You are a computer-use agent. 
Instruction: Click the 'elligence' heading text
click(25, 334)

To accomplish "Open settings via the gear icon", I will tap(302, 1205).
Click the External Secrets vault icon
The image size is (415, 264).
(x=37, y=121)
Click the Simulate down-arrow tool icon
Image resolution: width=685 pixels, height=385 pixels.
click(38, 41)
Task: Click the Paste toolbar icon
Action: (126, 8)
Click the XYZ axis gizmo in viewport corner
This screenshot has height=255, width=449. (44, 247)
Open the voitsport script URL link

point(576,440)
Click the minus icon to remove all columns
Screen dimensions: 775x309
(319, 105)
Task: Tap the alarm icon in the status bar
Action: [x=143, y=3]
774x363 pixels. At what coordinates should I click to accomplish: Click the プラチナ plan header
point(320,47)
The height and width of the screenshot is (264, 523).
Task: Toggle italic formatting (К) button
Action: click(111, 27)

━━━━━━━━

**To do**
Can you copy every line of the entries above, character for character?

**Full answer**
You are a computer-use agent. 
Instruction: Click the 'elligence' heading text
click(25, 334)

To accomplish "Open settings via the gear icon", I will tap(302, 1205).
Click the External Secrets vault icon
The image size is (415, 264).
(x=37, y=121)
Click the Simulate down-arrow tool icon
Image resolution: width=685 pixels, height=385 pixels.
click(38, 41)
Task: Click the Paste toolbar icon
Action: (126, 8)
Click the XYZ axis gizmo in viewport corner
This screenshot has height=255, width=449. (44, 247)
Open the voitsport script URL link

point(576,440)
Click the minus icon to remove all columns
Screen dimensions: 775x309
(319, 105)
Task: Tap the alarm icon in the status bar
Action: [x=143, y=3]
774x363 pixels. At what coordinates should I click to accomplish: Click the プラチナ plan header
point(320,47)
The height and width of the screenshot is (264, 523).
Task: Toggle italic formatting (К) button
Action: click(111, 27)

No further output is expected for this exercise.